A “sacred cow” is a term used to describe a commonly held, respected belief or idea. There’s a whole lot of mooing going on in Gunderson’s book because he mercilessly kills many heifers. He debunks 9 financial commandments that most experts espouse. The book explains, in-depth and with many examples,  why you, too, should change your financial beliefs and habits.

Here are the 9 myths Gunderson and Palmer propose:

  1. The Finite Pie. This is the scarcity mindset that many adhere to; if I get a bigger piece of the pie you must get a smaller one. 
  2. You’re in it for the long haul. This myth is a staple in America’s psyche. Save a portion of your income, preferably as soon as you start working, and the magic of compound interest will make you wealthy at retirement.
  3. It’s All About the Numbers. Watching your net worth and investment stats is not the correct way to measure wealth.
  4. Financial Security. Your 401k and salaried corporate job do not deliver true financial security. Rather, your ability to create value, which translates to ongoing compensation, is a better barometer.
  5. Money is Power. Money is simply an exchange of value. The mighty dollar in and of itself does not have any intrinsic value.
  6. High Risks, High Returns. This is not the way banks make money and neither should you.
  7. Self-Insurance. Gunderson believes that self-insurance means that you don’t have any insurance. He is an advocate of getting a lot of good insurance.
  8. Avoid Debt Like the Plague. I would love to watch Garrett Gunderson and Dave Ramsey duke it out on this topic! Gunderson is in favor of “good” debt.
  9. A Penny Saved is a Penny Earned. You must look at value, not dollars, when deciding on investments and spending.
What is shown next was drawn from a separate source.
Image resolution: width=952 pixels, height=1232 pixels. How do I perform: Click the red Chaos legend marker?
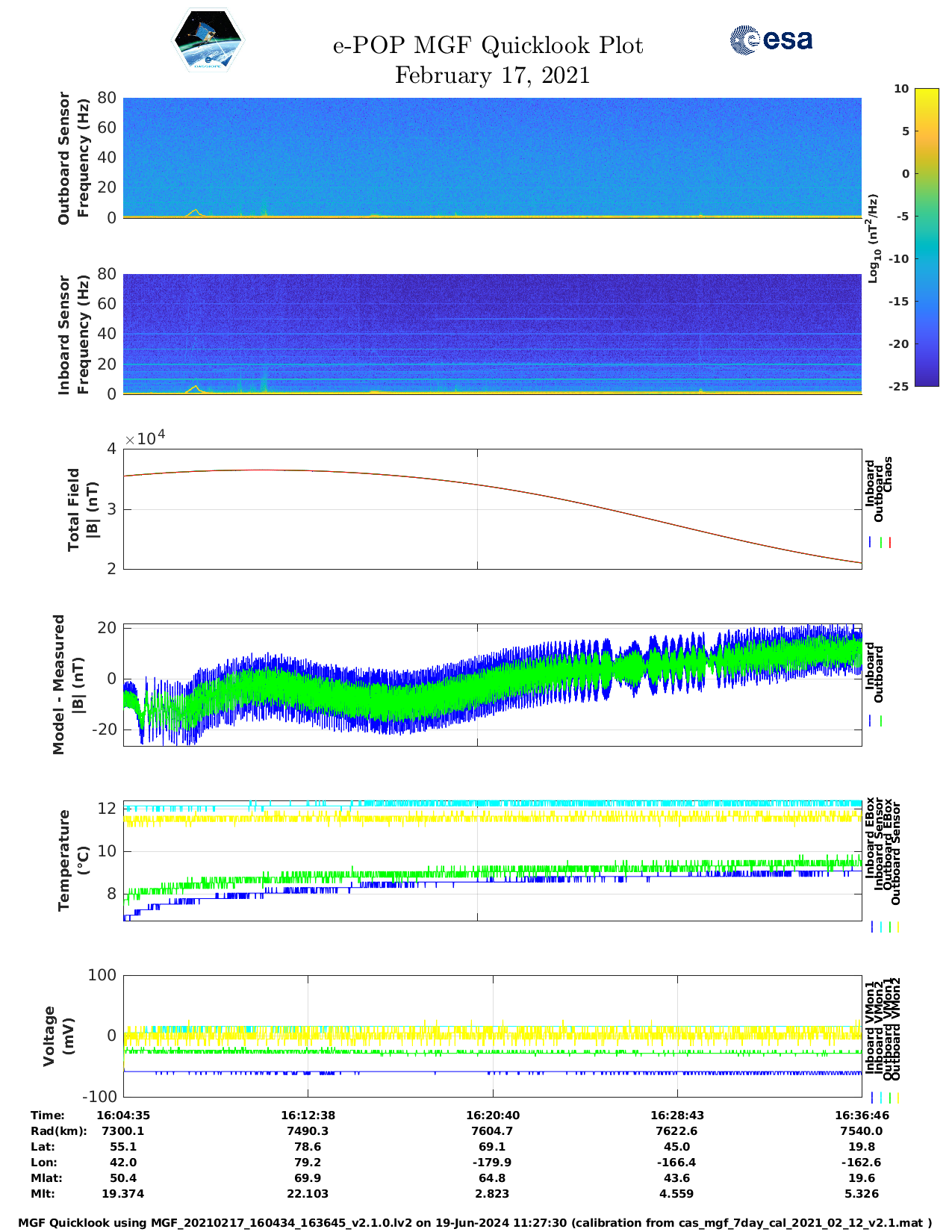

Favorite Quote from the Book

“Applied human life value is the source of all money, prosperity and progress.” 

This is the essence of all of the ideas in the book. You must find your “soul purpose” in life and exercise it. That is the way to achieve both happiness and success, as well as make the world a better place.

Should I Read it?

If you have the time Killing Sacred Cows is definitely worth a read. It’s not tiny, but it’s also not a tome (253 pages). Some of the chapters make their point very clearly in the first few pages and didn’t need to continue. They are a tad redundant. 

However, Gunderson is methodical in stating his case and uses examples throughout. There is enough detail to allow analysis and introspection on the topic.

If you have other priorities right now, give the expanded summary below a read.

Comprehensive Summary

Each chapter of this book (except the first and last) is a particular myth that Gunderson wants to “kill”. In the brief overview, I’ve listed each. Here I will justify each myth with the evidence presented in the book.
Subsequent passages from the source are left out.